SI system of measurements
International System of Units (SI), French Système Internationale d’Unités is international decimal system of weights and measures derived from and extending the metric system of units. Adopted by the 11th General Conference on Weights and Measures in 1960, it is abbreviated SI in all languages. SI comprises two classes of units:
• base units
• derived units
There are seven base units from which all other SI units are derived.
The kilogram is the only base unit with a prefix (kilo).
Those SI units which are not base units are called derived units. Derived units are formed by combining base units. Most derived units have been given special names in honour of famous physicists whose research has contributed to our knowledge of the quantity concerned.
Non-SI units existed long before the invention of SI units. However, these units have been replaced by the standard SI Units in most countries. Some of the commonly used non-SI units are:
Multiples and sub-multiples
Frequently, we have to deal with very large, or very small, quantities. For example, the resistance of insulation is measured in millions of ohms, while the resistance of a conductor is measured in thousandths of an ohm. To avoid having to express very large or very small values in this way, we use multiples and sub-multiples. These are indicated by assigning a prefix to the SI unit (listed in the table above, on the right).

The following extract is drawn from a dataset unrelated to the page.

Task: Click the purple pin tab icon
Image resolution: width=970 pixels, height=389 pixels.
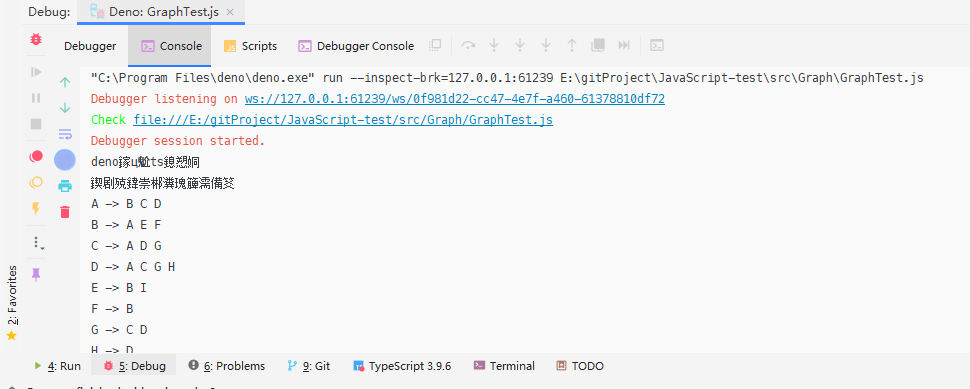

SI recommends using prefixes employed by the ‘Engineering System’ – i.e. powers of ten which increase or decrease by a factor of three.
Accordingly, units such as the ‘centimetre’, etc., should not be used when working in SI. We cannot insert multiples or sub-multiples into equations. For example, we must always convert microwatts, milliwatts, kilowatts, megawatts, etc., into watts whenever we insert that quantity into an equation.
Electrical schematic and wiring diagrams
Most electrical diagrams fall into two broad categories:
• schematic diagrams (are made as simple as possible and are used whenever we want to design a circuit or whenever we want to understand, or to explain to someone how a circuit works).
• wiring diagrams (on the other hand, tend to be rather more complicated and are used not to show how a circuit works, but how a circuit’s components are physically connected to each other).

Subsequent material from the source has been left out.